A new commentary for today's world, The Story of God Bible Commentary explains and illuminates each passage of Scripture in light of the Bible's grand story.

The first commentary series to do so, SGBC offers a clear and compelling exposition of biblical texts, guiding everyday readers in how to creatively and faithfully live out the Bible in their own contexts. Its story-centric approach is ideal for pastors, students, Sunday school teachers, and laypeople alike.

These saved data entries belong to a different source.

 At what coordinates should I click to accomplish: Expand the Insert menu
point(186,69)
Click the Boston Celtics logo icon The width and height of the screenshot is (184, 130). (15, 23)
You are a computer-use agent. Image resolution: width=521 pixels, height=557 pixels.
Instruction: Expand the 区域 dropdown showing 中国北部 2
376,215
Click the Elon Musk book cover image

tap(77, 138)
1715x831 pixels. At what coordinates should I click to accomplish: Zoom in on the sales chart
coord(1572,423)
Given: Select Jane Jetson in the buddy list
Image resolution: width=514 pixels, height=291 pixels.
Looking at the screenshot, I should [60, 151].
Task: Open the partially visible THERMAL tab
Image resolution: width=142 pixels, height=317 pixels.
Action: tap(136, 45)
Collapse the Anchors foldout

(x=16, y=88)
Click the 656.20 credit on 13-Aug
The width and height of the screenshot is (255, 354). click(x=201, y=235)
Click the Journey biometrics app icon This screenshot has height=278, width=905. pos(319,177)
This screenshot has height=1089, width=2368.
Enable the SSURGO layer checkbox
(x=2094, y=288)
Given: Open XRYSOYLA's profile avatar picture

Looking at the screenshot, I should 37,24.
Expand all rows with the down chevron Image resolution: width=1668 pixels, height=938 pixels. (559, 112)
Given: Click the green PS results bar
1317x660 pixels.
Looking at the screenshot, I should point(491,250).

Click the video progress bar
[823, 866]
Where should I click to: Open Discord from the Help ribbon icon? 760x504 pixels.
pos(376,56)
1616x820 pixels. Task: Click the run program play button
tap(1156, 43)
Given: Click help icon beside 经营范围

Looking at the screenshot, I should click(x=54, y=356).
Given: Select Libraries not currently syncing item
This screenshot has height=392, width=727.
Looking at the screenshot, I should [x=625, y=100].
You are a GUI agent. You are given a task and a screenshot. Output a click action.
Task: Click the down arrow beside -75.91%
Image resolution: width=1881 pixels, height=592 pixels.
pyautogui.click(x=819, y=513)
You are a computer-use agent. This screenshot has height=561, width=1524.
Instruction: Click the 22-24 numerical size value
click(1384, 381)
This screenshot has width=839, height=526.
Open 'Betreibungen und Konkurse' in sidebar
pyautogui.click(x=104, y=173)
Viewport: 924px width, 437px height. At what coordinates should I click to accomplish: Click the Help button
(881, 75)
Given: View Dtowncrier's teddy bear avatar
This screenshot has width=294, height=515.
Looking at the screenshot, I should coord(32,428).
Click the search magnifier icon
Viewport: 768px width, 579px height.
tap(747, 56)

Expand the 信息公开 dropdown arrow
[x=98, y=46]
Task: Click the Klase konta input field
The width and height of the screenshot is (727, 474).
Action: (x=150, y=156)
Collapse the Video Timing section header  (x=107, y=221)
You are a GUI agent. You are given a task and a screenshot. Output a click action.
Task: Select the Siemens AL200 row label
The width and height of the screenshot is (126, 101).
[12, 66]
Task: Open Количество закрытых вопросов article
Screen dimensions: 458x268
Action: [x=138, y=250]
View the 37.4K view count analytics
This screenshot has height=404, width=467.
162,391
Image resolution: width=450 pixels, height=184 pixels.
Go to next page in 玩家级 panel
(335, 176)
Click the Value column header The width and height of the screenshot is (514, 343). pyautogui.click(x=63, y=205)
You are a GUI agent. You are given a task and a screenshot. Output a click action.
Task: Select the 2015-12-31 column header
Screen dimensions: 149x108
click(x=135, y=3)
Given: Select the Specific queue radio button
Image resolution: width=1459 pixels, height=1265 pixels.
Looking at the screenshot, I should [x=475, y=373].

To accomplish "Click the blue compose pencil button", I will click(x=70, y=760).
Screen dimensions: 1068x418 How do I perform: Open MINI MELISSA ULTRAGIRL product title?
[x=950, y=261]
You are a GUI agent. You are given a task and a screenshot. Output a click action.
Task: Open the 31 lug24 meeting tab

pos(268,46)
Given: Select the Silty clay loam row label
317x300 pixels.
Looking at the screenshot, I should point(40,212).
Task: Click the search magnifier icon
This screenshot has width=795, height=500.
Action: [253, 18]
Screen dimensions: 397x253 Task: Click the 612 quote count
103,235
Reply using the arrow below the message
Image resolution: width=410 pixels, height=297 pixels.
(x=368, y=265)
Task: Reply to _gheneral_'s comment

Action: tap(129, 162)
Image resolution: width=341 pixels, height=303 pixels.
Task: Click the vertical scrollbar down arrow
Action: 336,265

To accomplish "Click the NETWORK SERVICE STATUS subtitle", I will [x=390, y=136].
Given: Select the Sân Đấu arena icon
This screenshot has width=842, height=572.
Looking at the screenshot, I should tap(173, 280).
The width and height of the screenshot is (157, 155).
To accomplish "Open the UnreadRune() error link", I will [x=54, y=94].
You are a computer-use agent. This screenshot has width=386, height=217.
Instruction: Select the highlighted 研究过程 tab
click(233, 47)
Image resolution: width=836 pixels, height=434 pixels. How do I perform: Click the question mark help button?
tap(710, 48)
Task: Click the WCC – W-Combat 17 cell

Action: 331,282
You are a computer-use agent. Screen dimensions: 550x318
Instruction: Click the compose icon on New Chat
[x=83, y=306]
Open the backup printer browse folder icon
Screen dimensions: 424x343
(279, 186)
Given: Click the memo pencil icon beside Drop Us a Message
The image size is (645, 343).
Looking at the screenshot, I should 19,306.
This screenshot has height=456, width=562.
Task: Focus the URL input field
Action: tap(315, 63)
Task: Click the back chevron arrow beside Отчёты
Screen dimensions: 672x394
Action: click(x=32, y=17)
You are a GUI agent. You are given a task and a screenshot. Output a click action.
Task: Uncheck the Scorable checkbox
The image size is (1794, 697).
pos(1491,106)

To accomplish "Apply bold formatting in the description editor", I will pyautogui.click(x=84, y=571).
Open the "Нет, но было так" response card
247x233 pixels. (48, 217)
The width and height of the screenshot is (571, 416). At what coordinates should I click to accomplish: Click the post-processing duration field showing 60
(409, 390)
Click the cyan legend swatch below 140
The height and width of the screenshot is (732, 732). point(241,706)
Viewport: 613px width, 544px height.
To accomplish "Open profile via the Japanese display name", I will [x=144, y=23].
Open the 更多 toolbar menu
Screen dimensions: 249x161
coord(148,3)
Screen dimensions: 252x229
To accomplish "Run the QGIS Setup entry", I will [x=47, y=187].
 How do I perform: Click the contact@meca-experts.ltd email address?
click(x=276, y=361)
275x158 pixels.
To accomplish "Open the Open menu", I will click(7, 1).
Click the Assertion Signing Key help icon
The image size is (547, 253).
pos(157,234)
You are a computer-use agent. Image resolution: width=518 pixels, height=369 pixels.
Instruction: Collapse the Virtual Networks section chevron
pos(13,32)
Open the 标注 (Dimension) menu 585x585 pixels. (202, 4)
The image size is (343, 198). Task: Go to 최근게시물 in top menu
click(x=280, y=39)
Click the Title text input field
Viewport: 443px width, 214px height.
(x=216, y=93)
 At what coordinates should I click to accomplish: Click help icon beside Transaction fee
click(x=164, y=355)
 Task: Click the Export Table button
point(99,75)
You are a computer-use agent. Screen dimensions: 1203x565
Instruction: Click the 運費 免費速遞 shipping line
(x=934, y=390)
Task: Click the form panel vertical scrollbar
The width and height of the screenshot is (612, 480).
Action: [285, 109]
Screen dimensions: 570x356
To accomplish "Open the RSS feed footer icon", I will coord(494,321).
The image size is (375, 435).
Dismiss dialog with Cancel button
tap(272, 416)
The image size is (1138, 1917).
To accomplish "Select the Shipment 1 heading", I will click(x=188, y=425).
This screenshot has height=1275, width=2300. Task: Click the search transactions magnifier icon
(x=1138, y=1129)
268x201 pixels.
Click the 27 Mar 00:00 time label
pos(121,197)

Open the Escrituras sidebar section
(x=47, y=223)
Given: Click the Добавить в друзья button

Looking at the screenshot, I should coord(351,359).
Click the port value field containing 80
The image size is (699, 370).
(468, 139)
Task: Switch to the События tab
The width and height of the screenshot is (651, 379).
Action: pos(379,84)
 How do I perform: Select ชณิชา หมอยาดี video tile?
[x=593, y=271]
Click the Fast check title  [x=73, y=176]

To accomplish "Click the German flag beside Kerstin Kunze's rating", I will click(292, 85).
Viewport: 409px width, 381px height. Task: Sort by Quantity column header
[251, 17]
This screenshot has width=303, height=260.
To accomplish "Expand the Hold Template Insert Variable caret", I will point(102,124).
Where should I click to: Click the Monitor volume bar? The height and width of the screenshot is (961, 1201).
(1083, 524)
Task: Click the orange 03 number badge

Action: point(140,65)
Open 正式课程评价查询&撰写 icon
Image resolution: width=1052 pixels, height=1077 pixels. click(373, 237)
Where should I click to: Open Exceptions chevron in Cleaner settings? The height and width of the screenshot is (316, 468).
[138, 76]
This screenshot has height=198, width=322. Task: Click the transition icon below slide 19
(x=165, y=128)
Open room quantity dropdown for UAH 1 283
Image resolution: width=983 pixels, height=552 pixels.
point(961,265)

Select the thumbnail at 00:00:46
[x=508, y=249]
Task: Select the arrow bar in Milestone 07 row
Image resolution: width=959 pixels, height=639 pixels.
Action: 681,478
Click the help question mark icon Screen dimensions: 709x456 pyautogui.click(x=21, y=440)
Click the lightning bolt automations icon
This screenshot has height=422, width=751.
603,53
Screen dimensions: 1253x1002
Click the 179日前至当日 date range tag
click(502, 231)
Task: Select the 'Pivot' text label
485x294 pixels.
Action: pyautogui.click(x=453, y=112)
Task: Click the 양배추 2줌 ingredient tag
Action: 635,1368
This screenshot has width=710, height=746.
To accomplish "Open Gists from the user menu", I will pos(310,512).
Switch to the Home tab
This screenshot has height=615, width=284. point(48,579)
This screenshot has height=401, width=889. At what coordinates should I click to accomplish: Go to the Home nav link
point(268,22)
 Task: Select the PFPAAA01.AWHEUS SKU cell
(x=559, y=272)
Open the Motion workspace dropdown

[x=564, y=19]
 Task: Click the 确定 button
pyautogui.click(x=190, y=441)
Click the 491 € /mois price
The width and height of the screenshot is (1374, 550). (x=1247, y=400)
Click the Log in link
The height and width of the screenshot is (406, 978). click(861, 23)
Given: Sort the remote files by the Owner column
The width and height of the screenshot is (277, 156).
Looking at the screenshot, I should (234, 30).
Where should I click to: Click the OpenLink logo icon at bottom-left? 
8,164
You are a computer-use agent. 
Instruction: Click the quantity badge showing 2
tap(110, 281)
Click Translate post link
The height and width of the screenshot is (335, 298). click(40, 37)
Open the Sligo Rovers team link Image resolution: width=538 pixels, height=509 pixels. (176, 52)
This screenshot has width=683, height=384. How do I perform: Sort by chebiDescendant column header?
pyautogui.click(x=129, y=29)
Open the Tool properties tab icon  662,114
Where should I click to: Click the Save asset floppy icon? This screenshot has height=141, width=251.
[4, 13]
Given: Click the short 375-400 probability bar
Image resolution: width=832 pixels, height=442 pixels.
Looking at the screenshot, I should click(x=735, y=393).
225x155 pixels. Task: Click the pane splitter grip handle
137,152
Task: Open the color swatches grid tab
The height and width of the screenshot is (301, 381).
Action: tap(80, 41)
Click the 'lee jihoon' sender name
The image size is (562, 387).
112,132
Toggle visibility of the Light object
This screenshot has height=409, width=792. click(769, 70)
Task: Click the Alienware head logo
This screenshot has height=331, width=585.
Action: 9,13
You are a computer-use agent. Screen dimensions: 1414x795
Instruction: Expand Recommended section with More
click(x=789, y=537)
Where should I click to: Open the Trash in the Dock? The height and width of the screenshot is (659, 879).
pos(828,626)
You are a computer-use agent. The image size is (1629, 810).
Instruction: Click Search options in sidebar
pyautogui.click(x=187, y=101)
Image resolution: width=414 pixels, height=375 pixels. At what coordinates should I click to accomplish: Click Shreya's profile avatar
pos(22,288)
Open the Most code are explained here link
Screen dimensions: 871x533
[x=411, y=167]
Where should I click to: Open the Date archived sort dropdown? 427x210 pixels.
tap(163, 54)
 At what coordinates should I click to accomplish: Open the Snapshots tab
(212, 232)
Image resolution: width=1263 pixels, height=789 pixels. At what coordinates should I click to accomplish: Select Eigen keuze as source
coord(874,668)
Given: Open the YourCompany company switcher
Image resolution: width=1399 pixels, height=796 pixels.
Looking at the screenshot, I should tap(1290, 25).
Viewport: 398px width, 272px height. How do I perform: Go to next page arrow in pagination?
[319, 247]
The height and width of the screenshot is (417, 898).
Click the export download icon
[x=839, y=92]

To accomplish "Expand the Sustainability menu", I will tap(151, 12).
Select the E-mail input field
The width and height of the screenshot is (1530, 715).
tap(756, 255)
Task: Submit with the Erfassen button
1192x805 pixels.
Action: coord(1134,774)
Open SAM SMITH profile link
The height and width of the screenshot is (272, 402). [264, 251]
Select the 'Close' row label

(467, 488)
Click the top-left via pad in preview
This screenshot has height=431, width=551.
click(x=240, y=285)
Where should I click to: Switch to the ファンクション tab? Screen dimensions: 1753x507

Each volume employs three main, easy-to-use sections designed to help readers live out God's story:

  • LISTEN to the Story: Includes complete NIV text with references to other texts at work in each passage, encouraging the reader to hear it within the Bible's grand story.
  • EXPLAIN the Story: Explores and illuminates each text as embedded in its canonical and historical setting.
  • LIVE the Story: Reflects on how each text can be lived today and includes contemporary stories and illustrations to aid preachers, teachers, and students.

—1 & 2 Samuel—

The book of Samuel develops theological concepts that are important not only for reading in the context of the Old Testament but also for reading from a New Testament context and a twenty-first century context. The most prominent theological themes are the fulfillment of the prophetic word, trust in God, the seriousness of sin, the importance of true repentance, the Davidic covenant, and the Messiah.

Edited by Scot McKnight and Tremper Longman III, and written by a number of top-notch theologians, The Story of God Bible Commentary series will bring relevant, balanced, and clear-minded theological insight to any biblical education or ministry.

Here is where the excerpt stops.